* To be done:
Retype the records from their start through the line containing "Action: point(207,66)", reproducing each line precisely and omitting the pictures from your answer.

☆ ☆ ☆ ☆

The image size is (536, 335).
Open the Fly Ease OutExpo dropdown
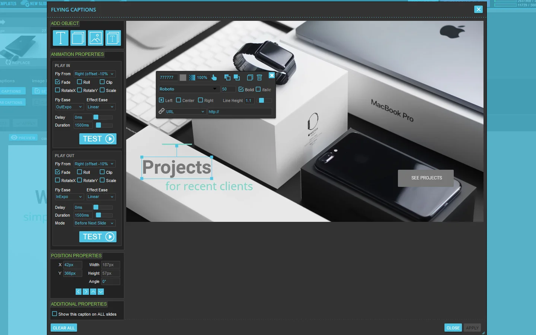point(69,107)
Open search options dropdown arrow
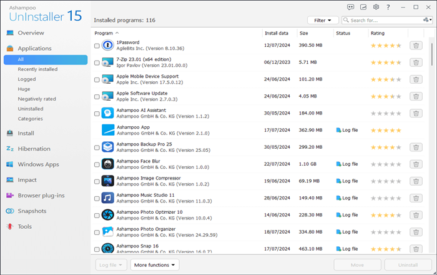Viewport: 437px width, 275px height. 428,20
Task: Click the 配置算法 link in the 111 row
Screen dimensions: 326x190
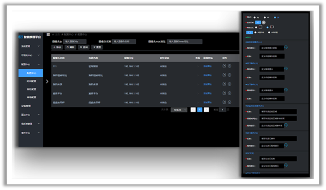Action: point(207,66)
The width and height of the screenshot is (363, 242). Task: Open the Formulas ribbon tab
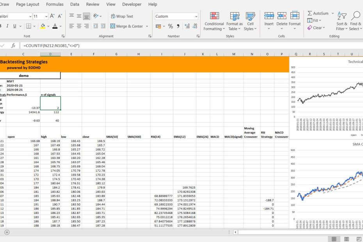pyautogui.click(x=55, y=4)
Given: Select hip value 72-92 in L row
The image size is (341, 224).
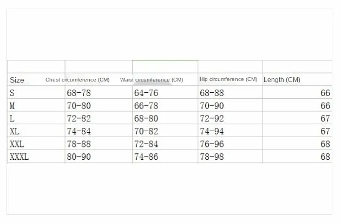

☆ ☆ ☆ ☆

* Result of this exercise:
The image size is (536, 335).
Open the Fly Ease OutExpo dropdown
point(69,107)
Open search options dropdown arrow
Viewport: 437px width, 275px height. 428,20
Task: Click the 配置算法 link in the 111 row
Screen dimensions: 326x190
Action: point(207,66)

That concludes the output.